WHAT YOU NEED TO DO:
Copy the lines exactly. Begin at the first line of the data and stop after the line with "M. Alexandros Orfaniou (381, 363)".

Saved entries:
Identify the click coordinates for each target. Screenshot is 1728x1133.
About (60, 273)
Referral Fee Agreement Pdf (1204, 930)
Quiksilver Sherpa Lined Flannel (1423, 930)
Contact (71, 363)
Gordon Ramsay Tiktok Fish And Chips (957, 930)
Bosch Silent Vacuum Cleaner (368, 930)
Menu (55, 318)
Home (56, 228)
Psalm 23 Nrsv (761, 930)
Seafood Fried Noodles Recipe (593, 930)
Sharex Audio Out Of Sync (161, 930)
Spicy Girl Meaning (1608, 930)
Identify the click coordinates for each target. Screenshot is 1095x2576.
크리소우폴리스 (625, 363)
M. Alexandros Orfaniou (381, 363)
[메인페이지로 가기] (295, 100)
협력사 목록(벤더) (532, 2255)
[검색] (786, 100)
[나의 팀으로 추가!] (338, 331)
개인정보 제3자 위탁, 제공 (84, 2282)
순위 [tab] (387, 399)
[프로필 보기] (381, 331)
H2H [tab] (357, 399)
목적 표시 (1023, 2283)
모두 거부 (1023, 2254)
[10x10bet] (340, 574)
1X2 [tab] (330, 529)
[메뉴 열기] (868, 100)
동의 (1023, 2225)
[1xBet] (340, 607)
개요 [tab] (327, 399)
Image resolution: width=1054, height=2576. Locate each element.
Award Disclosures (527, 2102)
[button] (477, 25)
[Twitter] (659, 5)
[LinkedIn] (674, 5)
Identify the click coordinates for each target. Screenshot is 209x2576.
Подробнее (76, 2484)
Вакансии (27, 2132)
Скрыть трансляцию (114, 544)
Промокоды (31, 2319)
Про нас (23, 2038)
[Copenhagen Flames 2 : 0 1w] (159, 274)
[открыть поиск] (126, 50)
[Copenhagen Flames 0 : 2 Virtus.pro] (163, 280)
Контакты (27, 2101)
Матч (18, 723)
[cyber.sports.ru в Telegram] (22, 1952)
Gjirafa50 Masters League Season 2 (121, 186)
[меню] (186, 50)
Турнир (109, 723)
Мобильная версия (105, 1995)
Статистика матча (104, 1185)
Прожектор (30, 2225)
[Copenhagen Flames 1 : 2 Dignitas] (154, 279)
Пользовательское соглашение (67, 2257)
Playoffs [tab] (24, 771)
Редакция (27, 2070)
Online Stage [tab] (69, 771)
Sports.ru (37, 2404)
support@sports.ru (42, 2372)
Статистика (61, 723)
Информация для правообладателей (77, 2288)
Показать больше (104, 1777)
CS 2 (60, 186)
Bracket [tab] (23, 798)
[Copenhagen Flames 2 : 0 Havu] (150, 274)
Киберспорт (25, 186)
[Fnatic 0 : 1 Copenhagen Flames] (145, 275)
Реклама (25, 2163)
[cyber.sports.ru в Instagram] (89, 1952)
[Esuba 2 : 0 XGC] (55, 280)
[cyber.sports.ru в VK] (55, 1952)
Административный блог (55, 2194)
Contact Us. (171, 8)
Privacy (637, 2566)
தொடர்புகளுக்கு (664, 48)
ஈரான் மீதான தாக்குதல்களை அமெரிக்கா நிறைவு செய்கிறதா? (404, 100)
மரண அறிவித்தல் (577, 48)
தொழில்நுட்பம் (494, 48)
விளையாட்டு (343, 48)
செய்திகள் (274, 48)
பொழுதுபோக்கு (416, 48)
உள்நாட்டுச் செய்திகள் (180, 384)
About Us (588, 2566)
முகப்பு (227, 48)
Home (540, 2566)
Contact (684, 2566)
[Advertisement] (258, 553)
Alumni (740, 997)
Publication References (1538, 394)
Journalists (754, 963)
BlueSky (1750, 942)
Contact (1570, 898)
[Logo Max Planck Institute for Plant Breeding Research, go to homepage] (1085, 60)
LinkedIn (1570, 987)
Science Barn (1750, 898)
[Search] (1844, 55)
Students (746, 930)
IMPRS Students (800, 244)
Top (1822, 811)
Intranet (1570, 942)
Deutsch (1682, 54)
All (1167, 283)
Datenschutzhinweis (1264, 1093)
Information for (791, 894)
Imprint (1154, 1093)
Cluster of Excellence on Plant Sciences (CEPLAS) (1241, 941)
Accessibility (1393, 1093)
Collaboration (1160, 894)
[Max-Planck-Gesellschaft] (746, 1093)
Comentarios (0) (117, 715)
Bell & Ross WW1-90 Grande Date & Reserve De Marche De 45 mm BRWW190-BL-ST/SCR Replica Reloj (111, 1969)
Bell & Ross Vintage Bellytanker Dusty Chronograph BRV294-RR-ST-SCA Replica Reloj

SOLVED EXERCISE:
Identify the click coordinates for each target. Screenshot is 1728x1133.
About (60, 273)
Referral Fee Agreement Pdf (1204, 930)
Quiksilver Sherpa Lined Flannel (1423, 930)
Contact (71, 363)
Gordon Ramsay Tiktok Fish And Chips (957, 930)
Bosch Silent Vacuum Cleaner (368, 930)
Menu (55, 318)
Home (56, 228)
Psalm 23 Nrsv (761, 930)
Seafood Fried Noodles Recipe (593, 930)
Sharex Audio Out Of Sync (161, 930)
Spicy Girl Meaning (1608, 930)
Identify the click coordinates for each target. Screenshot is 1095x2576.
크리소우폴리스 (625, 363)
M. Alexandros Orfaniou (381, 363)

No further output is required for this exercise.